Written task:
Copy the items below word for word, beginning with the line that contains "Task: Click Optimize My About Section button" and continuing through the line that contains "tap(223, 120)".

Supplied material:
++++

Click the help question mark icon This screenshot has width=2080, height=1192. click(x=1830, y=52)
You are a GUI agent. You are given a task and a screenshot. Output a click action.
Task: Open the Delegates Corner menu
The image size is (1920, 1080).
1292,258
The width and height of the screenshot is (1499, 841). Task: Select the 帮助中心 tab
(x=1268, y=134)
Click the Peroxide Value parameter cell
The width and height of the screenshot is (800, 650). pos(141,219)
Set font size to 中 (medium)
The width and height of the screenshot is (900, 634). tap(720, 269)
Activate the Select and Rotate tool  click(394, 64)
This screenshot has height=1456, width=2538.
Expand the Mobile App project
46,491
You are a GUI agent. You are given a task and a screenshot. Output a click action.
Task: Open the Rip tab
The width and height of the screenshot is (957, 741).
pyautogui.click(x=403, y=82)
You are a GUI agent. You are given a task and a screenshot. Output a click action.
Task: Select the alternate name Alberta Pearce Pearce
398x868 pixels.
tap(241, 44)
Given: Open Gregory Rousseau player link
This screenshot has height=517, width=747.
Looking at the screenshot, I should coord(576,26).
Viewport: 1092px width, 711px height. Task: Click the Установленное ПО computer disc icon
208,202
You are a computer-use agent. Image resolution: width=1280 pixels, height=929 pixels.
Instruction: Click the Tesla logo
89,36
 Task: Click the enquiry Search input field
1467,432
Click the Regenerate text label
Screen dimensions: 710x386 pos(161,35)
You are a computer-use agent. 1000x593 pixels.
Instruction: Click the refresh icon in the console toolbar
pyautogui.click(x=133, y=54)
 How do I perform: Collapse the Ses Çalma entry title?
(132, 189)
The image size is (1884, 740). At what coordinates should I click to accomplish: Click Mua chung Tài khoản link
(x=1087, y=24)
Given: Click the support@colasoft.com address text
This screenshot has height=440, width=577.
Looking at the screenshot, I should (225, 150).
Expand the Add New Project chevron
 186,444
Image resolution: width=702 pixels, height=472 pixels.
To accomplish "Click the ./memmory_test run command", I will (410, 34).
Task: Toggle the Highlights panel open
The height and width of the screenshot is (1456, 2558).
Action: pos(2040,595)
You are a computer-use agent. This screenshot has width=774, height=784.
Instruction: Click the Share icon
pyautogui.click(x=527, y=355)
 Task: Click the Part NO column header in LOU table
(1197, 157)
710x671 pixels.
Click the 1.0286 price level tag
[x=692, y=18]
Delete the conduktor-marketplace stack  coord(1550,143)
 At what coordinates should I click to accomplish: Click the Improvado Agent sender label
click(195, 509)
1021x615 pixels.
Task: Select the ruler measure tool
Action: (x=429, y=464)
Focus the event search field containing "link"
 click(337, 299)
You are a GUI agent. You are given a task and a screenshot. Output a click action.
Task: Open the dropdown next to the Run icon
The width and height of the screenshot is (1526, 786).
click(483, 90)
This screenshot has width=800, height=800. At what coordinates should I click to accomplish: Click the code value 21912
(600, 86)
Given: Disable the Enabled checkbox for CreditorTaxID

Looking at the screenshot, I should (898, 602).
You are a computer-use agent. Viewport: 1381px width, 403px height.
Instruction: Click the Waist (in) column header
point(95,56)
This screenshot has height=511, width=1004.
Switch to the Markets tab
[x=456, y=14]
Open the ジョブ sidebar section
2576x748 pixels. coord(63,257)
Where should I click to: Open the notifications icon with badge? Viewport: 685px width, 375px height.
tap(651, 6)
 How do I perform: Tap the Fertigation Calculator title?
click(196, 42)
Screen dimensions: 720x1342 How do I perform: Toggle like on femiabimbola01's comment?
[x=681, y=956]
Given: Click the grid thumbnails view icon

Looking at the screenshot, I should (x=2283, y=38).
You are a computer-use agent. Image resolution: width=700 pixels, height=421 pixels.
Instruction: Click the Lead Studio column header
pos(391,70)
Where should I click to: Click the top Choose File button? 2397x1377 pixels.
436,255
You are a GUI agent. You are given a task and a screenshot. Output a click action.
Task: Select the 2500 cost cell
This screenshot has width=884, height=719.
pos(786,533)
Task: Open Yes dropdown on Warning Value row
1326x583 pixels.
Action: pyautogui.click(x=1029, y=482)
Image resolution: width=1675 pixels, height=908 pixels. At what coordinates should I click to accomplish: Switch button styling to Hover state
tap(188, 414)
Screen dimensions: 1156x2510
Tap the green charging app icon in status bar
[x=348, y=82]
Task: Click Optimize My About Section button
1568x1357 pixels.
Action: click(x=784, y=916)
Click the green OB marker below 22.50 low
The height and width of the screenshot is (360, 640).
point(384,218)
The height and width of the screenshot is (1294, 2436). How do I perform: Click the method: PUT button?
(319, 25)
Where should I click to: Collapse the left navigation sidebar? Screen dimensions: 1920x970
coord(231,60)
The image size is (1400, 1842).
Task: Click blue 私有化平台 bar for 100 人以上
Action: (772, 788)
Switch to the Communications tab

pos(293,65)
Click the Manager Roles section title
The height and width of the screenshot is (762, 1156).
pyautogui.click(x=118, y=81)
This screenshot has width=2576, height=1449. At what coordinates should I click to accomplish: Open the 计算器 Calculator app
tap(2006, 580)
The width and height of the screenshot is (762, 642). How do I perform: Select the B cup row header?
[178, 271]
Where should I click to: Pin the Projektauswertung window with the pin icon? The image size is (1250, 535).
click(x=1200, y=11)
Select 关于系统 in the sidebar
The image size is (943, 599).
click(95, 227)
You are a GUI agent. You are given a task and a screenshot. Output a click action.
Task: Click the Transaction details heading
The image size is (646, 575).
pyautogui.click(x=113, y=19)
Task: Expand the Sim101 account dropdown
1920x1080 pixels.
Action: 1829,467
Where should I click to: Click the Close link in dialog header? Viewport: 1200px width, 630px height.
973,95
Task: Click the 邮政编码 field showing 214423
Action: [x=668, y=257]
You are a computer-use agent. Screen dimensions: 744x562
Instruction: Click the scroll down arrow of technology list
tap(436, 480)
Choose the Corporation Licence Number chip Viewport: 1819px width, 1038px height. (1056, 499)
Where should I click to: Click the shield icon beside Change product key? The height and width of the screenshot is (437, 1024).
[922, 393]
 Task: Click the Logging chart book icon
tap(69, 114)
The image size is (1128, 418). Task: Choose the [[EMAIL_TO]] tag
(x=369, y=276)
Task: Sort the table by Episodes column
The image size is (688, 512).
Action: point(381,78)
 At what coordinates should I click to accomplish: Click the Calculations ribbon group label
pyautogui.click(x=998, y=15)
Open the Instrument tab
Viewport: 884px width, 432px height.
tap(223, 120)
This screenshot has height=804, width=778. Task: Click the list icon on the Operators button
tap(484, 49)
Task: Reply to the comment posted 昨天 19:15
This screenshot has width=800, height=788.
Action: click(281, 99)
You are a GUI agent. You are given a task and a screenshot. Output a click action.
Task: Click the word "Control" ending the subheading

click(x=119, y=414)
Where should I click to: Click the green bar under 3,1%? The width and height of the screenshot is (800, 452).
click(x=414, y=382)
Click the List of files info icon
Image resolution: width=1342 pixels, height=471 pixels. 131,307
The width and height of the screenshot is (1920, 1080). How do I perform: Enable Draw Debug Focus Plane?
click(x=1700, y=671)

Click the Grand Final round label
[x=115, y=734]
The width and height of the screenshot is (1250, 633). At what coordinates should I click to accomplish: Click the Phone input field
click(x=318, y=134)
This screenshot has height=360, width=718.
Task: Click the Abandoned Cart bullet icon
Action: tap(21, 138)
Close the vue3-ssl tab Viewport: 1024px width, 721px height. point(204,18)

++++

Reply to the exercise:
Task: Click Optimize My About Section button
1568x1357 pixels.
Action: click(x=784, y=916)
Click the green OB marker below 22.50 low
The height and width of the screenshot is (360, 640).
point(384,218)
The height and width of the screenshot is (1294, 2436). How do I perform: Click the method: PUT button?
(319, 25)
Where should I click to: Collapse the left navigation sidebar? Screen dimensions: 1920x970
coord(231,60)
The image size is (1400, 1842).
Task: Click blue 私有化平台 bar for 100 人以上
Action: (772, 788)
Switch to the Communications tab

pos(293,65)
Click the Manager Roles section title
The height and width of the screenshot is (762, 1156).
pyautogui.click(x=118, y=81)
This screenshot has width=2576, height=1449. At what coordinates should I click to accomplish: Open the 计算器 Calculator app
tap(2006, 580)
The width and height of the screenshot is (762, 642). How do I perform: Select the B cup row header?
[178, 271]
Where should I click to: Pin the Projektauswertung window with the pin icon? The image size is (1250, 535).
click(x=1200, y=11)
Select 关于系统 in the sidebar
The image size is (943, 599).
click(95, 227)
You are a GUI agent. You are given a task and a screenshot. Output a click action.
Task: Click the Transaction details heading
The image size is (646, 575).
pyautogui.click(x=113, y=19)
Task: Expand the Sim101 account dropdown
1920x1080 pixels.
Action: 1829,467
Where should I click to: Click the Close link in dialog header? Viewport: 1200px width, 630px height.
973,95
Task: Click the 邮政编码 field showing 214423
Action: [x=668, y=257]
You are a computer-use agent. Screen dimensions: 744x562
Instruction: Click the scroll down arrow of technology list
tap(436, 480)
Choose the Corporation Licence Number chip Viewport: 1819px width, 1038px height. (1056, 499)
Where should I click to: Click the shield icon beside Change product key? The height and width of the screenshot is (437, 1024).
[922, 393]
 Task: Click the Logging chart book icon
tap(69, 114)
The image size is (1128, 418). Task: Choose the [[EMAIL_TO]] tag
(x=369, y=276)
Task: Sort the table by Episodes column
The image size is (688, 512).
Action: point(381,78)
 At what coordinates should I click to accomplish: Click the Calculations ribbon group label
pyautogui.click(x=998, y=15)
Open the Instrument tab
Viewport: 884px width, 432px height.
tap(223, 120)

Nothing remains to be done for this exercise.